Have you ever wondered how your car manages to brake? In this video we will explain how your car’s braking system works.
A car’s braking system consists of a special type of brake, namely the disc brake.
Experiments with disc brakes were first carried out in England during the last decades of the 19th century; but many more years were necessary for serial production.
The Citroen DS from 1955 is the first car to have employed this braking system, and is still considered a symbol of technological innovation and style.

As is very common for the car industry, car races (in particular Formula 1) have been one of the main driving factors that enabled the spread of the disc braking system.

JAES, which for more than 10 years has operated within the industrial supply sector, has become the partner of choice for some of the car industry’s most important companies.

Disc brakes are nowadays an essential component of modern cars, even though small cars often still use drum brakes to the rear wheels due to: lower costs, simplicity and to make the handbrake more efficient.

The braking system can be operated in two ways: with a lever, such as the handbrake, or with pedals. This is possible thanks to different technologies, as there are hydraulic, pneumatic and hydraulic braking systems.

To better understand how it works, let’s have a look at the braking system of our car with disc brakes.

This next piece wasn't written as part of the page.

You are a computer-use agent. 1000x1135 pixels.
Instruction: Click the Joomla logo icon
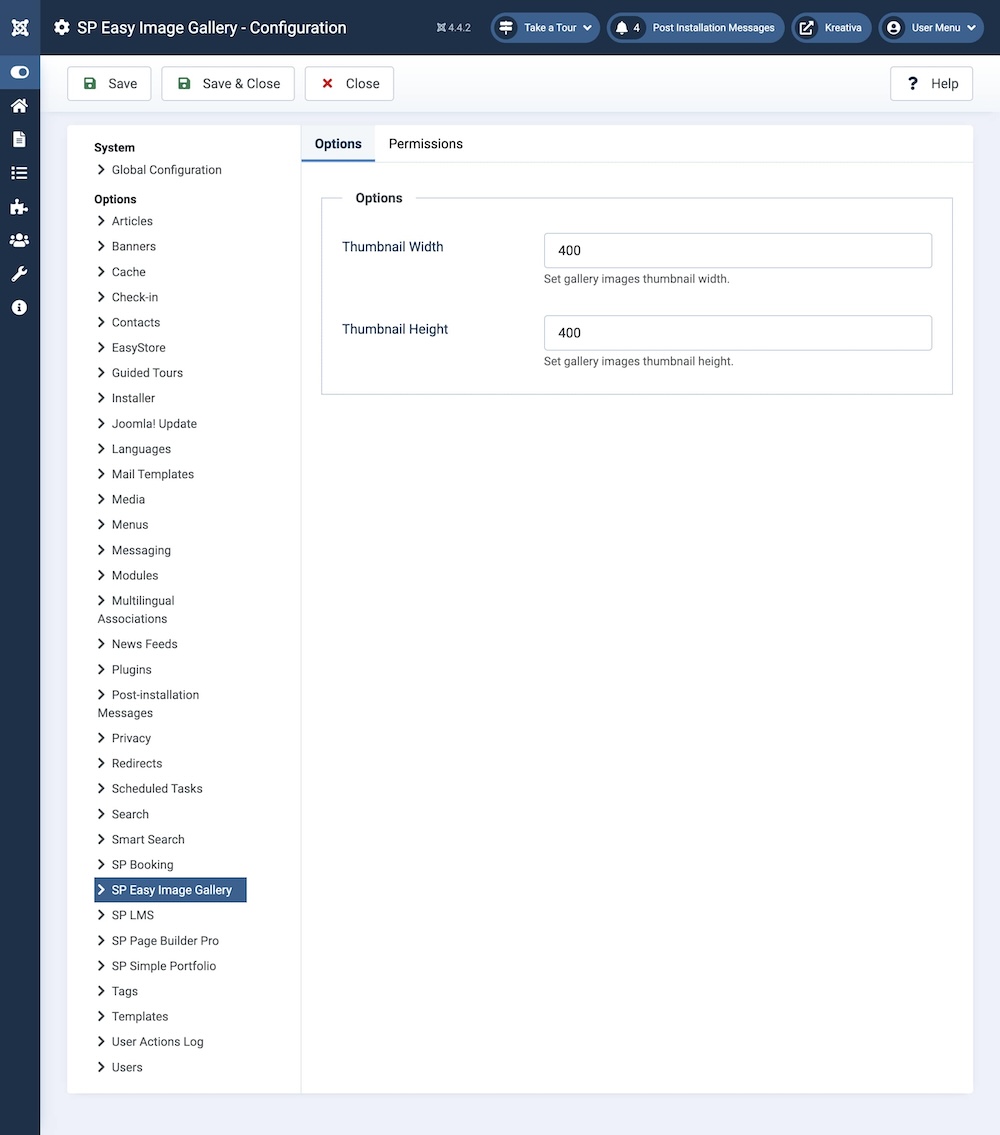[x=20, y=27]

When you push the brake pedal, a hydraulic system connected to a PUMP activates a CALIPER positioned on the opposite side of the steering rack. The caliper holds the brake pads and all components that enable it to move, such as wheel cylinders, which are usually made of aluminium or chromium plated steel.
The brake pads are made by a metal base on which a layer of friction material (which can be of various types) is applied. The choice of material depends on whether one aims to maximize efficiency or durability.
The brake pads are squeezed by the caliper against the disc brake; the disc brake moves together with the wheel and thanks to the so created friction the wheel stops turning, which therefore stops the car.
The disc is made of different materials, for example the braking surface can be made of cast iron, steel, ceramic, or carbo-ceramic, the latter being used for high-performance cars. Finally, the braking surfaces used for car races are usually made of carbon, because carbon has excellent high-temperature resistance. Not only that, but the performance of carbon discs improves with increasing temperatures, because higher temperatures increase their friction coefficient.

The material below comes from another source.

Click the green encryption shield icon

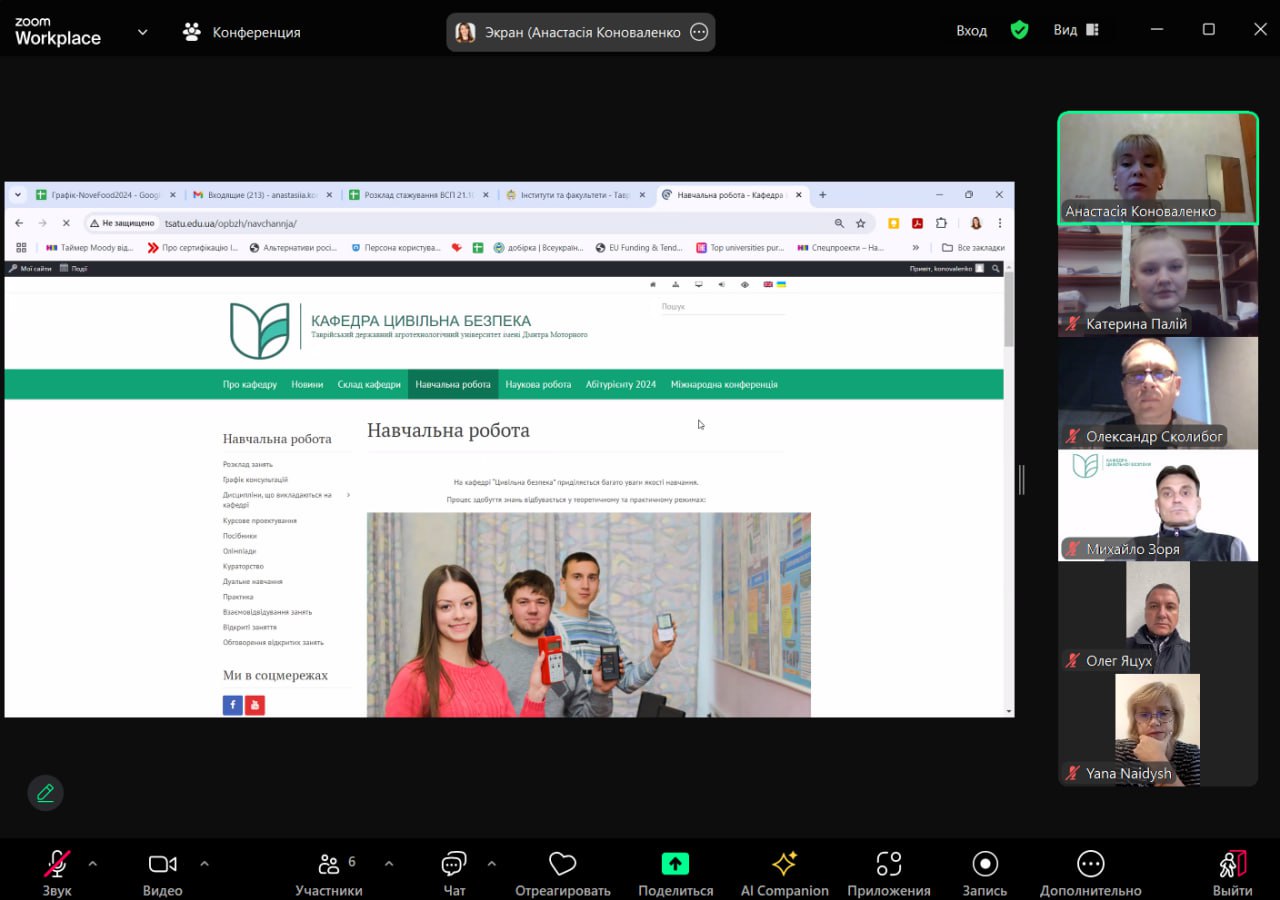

The shape of the disc has also an impact on its performance. The disc can be “FULL” with a double contact surface, or it can be “DAISY-SHAPED”, with a very peculiar plate profile (carved or waved), often used by the motorcycle industry. Furthermore, it can be also “VENTED”, that is to say made of two discs connected in such a way as to allow air passage in-between, which improves heat dissipation.

Moreover, different types of processing can be applied to the surface of disc brakes. So a disc brake can be SMOOTH with no processing, or DRILLED, which improves heat dissipation. It can also have GROOVES, which helps to remove the material consumed by the brake pads. Finally, the processing can be SEGMENTAL, which means that the surface has sharp edges which literally slice the brake pads, therefore enabling very aggressive braking.

The braking system usually guarantees a safe car stop. However, when we push the brake pedal while racing on slippery roads (such as puddles), the wheels might stop turning and start slipping and the car get out of control. In these particular situations a safety system called ABS gets often activated.

The ABS (or anti-lock braking system) assists during the braking phase in order to prevent the wheels from blocking. Sensors are installed inside the wheels and communicate with a control unit. At the very moment that one or more wheels lock up, the control unit of the ABS intervenes on the pressure of the hydraulic pump in order to lower the braking force and therefore prevent the car from slipping.

The braking system is essential to all modern cars, and its maintenance is equally important. For example, the brake pads should be checked regularly, and the liquid in the hydraulic pump tank should be replaced. Through the use of these small expedients, one can improve the safety conditions for the driver and his passengers.